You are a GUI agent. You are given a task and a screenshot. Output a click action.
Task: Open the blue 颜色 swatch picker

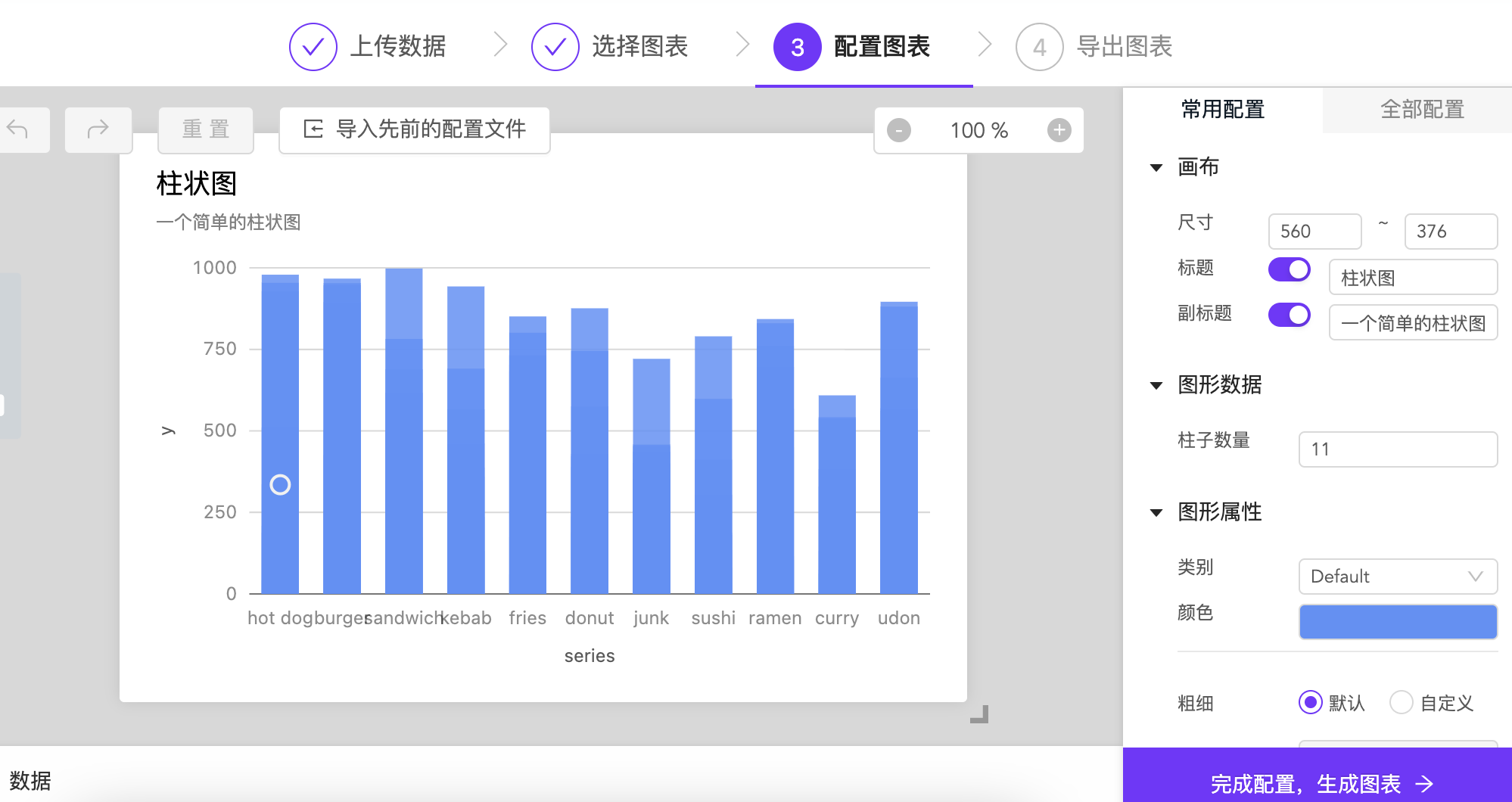pyautogui.click(x=1398, y=622)
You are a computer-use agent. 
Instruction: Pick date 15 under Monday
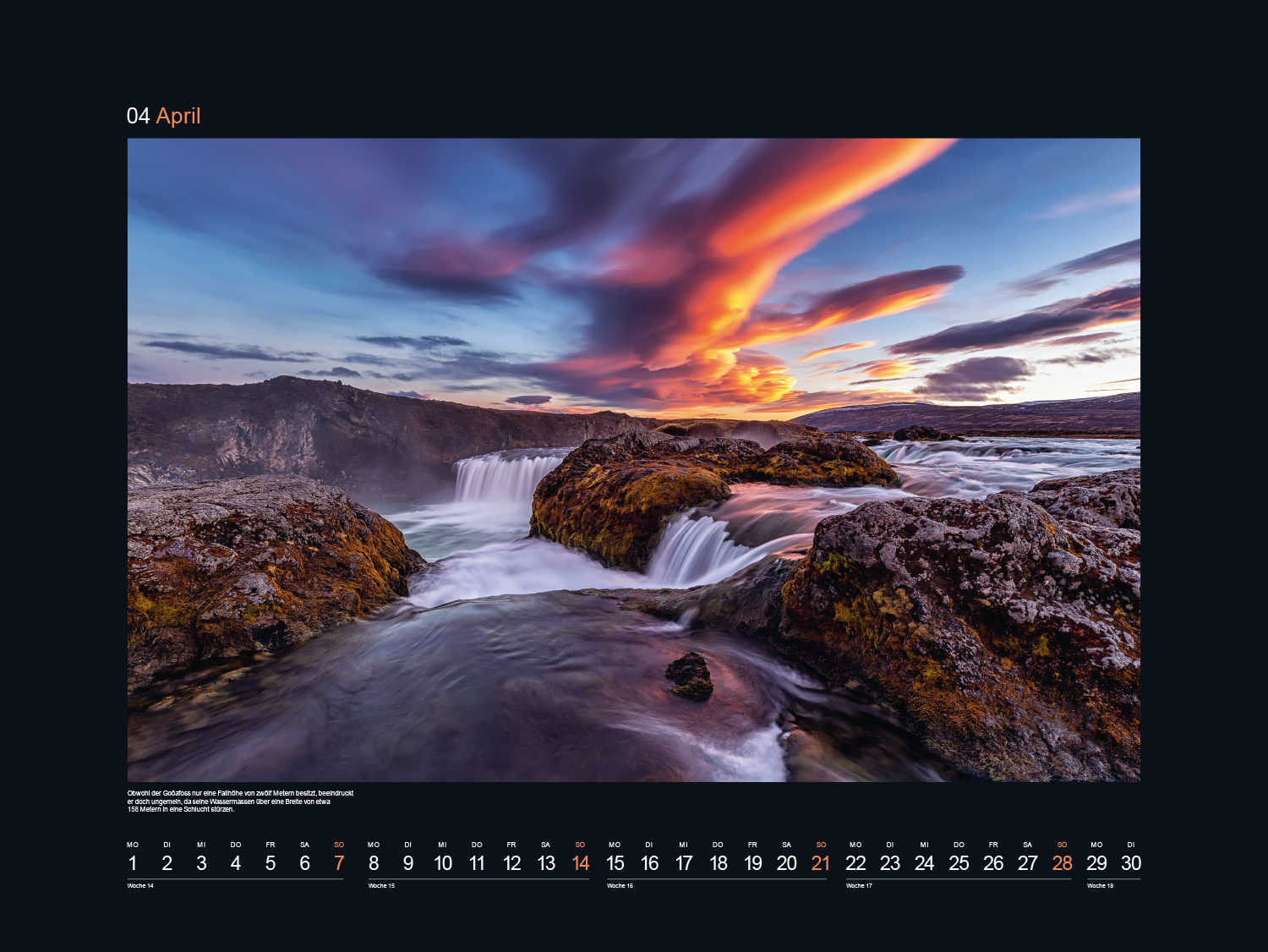615,863
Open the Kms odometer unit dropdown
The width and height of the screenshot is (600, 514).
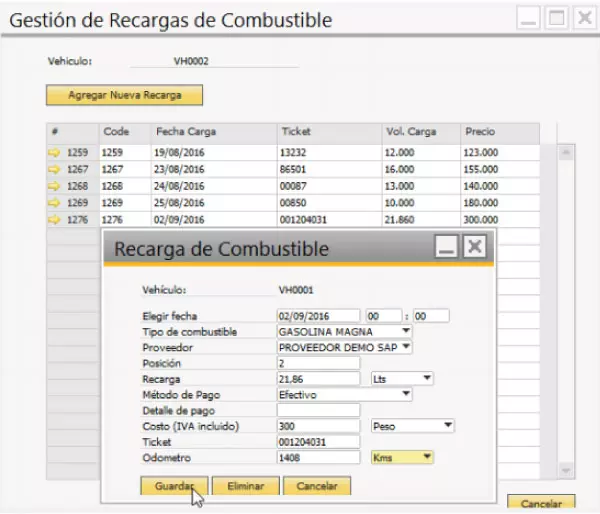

:: DO THIS ::
Rewrite the lines, substituting "screen capture" for every instance of "screenshot" and changing nothing else. Don't include the pictures.

:: RESULT OF THIS TASK ::
You are a GUI agent. You are given a task and a screen capture. Output a click action.
Task: Open the blue 颜色 swatch picker

pyautogui.click(x=1398, y=622)
You are a computer-use agent. 
Instruction: Pick date 15 under Monday
615,863
Open the Kms odometer unit dropdown
The width and height of the screen capture is (600, 514).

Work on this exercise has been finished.